The most unusual is a group of three dolls made from humble materials: bamboo, gauze and passementerie. Rama is thought to have made only five such pieces in her lifetime, although she frequently used dolls’ eyes in her bricolages.
Outside of the fair, several of Turin’s major institutions are also putting women centre stage. The Castello di Rivoli is showing the German artist, writer and theorist Hito Steyerl (The City of Broken Windows, until 30 June 2019), who topped Art Review’s 2017 Power 100 list for “actively attempting to disrupt the nexus of [contemporary art’s] power”, according to the magazine.
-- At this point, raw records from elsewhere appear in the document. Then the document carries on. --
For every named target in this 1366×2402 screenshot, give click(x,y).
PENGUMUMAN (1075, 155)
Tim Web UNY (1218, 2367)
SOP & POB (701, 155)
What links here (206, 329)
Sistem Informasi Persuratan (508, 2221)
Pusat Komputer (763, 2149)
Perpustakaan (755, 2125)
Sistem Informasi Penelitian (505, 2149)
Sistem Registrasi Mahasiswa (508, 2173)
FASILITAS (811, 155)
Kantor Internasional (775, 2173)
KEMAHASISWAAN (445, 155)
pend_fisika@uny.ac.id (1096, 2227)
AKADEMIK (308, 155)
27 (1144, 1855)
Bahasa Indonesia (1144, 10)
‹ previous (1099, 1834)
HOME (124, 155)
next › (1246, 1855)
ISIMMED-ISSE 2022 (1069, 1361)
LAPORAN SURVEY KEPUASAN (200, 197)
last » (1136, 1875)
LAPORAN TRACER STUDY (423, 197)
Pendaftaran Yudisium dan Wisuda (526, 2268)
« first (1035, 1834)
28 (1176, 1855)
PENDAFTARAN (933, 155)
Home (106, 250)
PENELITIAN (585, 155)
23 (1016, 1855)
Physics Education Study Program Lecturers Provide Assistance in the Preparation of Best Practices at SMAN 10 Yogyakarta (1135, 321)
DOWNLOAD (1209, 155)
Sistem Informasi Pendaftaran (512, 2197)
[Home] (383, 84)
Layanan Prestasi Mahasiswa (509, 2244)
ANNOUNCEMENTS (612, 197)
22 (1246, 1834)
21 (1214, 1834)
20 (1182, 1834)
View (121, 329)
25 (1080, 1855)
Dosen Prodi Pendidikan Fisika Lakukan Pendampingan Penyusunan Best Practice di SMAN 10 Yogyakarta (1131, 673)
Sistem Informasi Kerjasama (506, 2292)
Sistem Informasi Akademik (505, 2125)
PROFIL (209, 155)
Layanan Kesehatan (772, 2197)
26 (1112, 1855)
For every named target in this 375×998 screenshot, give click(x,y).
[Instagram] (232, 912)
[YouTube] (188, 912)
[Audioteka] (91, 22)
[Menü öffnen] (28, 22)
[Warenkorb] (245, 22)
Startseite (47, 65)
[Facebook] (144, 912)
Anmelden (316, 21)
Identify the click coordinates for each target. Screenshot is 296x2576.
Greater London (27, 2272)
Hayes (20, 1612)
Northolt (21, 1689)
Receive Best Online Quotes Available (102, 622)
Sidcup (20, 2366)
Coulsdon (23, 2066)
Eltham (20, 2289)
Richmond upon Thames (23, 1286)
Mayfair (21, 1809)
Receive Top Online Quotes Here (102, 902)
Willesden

Meanwhile, the Fondazione Sandretto Re Rebaudengo is showing four women: Lynette Yiadom-Boakye and Rachel Rose (until 3 February 2019), and Andra Ursuta and Monster Chetwynd (until 30 March 2019), an “organic” grouping, according to the foundation’s president Patrizia Sandretto Re Rebaudengo.
Two of the displays tap into the current trend for all things occult. Monster Chetwynd’s sprawling installation features a menagerie of hairy beasts, giant bats and figures from tarot cards blown up and printed on sheets of fabric. The cabalistic and grisly players are set to come alive tonight (2 November) in a performance, The Owl with the Laser Eyes.
Chetwynd takes her cue from Italo Calvino’s grown-up fairytale, Castle of Crossed Destinies. In the story, a group of medieval travellers stumble across a castle in a forest; desperate for shelter, they go inside, only to lose the power of speech. Tarot cards become their only means of communicating their stories.
Rachel Rose’s film, Wil-o-Wisp (2018), co-commissioned by the Philadelphia Museum of Art and the Fondazione Sandretto Re Rebaudengo, follows Elspeth Blake, a mystic and healer, living in rural Somerset in the 1500s. Under a blood red moon, her family home burns down but Elspeth’s remains are never found. She turns up 30 years later in a neighbouring village and becomes known for her healing powers, but is later expelled, accused of theft and witchcraft.
Rose’s own sympathy for Elspeth is transmitted through the voiceover, which professes that her powers come from the “divine balance that connects all living things”.